たとえば洋式帳簿は、発売は1913年(大正2年)で、今なお製造販売されていますから、製品の年齢としては、実に90年以上にもなりますが、使用されている紙やデザインは変化しています。特に紙については、発売当時は帳簿の用途に適した国産紙がなく、すべて輸入品に頼っていました※1。
コクヨが製紙メーカーに依託して、輸入紙に遜色のない帳簿紙が開発され、すべて国産化されたのは、それから17年後の1930年でした※2。会計簿記の電子化が進む現在、需要は年々減少の一途をたどっていますが、帳簿の生産からスタートしたコクヨの歴史を語る上で欠かせない、象徴的なロングセラー商品です。
バインダーについても、第一号製品は4穴でしたが、その後主流となる26穴の多孔式バインダーを改良して、独自に16穴タイプの製品を開発するなど、様々な派生商品を誕生させています。

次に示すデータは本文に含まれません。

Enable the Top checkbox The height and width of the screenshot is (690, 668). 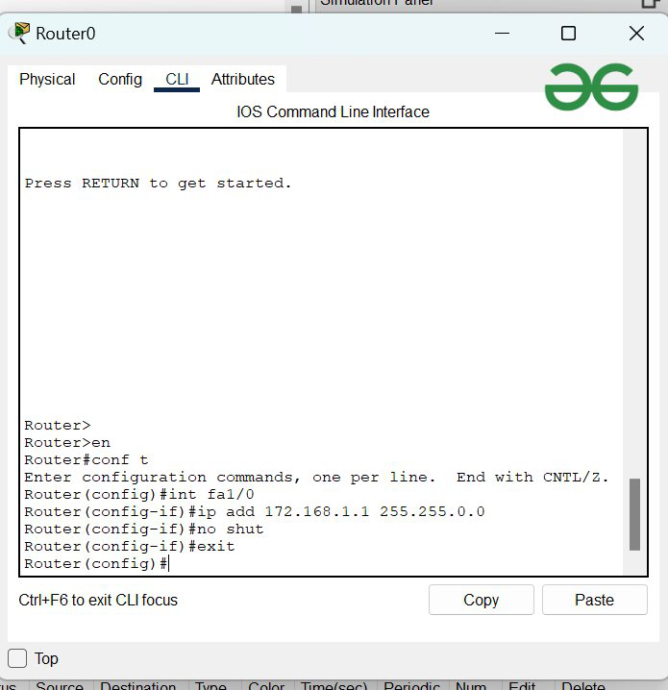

「書翰箋」については、便箋という商品自体は1913年にすでに発売されていますが、コクヨの便箋としてその後永く親しまれることになる「書翰箋」というブランドの誕生は、1932年のことでした。色紙を挿入したこの企画商品は大成功を収め、しばらく社名の通称が「コクヨ便箋」とされた時期があったほど、今では想像もつかない大きな影響力をもつ商品でした。
さて、このほかにも、コクヨにはいくつかのロングセラー商品があります。たとえば、発売時からほとんどデザインが変わらないものに、測量野帳(1959〜)、フィラーノート(1961〜)があります。いずれも機能とデザインに定評のある隠れた名品として知られる商品です。さらに、留め具の発明で文具のスタンダード商品となったフラットファイル(1956〜)、今年発売30周年を迎えたキャンパスノート、スティック糊の走り「プリット」(1970〜)も、コクヨブランドを代表する商品として、永く親しまれています。
最初は、イギリスからの輸入紙を使用。これは、神戸のエドワード・ロイド商会が取り扱っていたため、その頭文字をとって「E・L帳簿紙」と呼ばれました。
コクヨが開発を依託したのは、業界最大手だった当時の王子製紙。その小倉工場で紙漉きの名人と呼ばれた鈴木金十工場長の全面的な協力を得て、約3年に及ぶ歳月をかけて完成したのが、「コクヨ帳簿紙」。王子製紙は完成後、三越でその展示会を開催するという熱の入れようでした。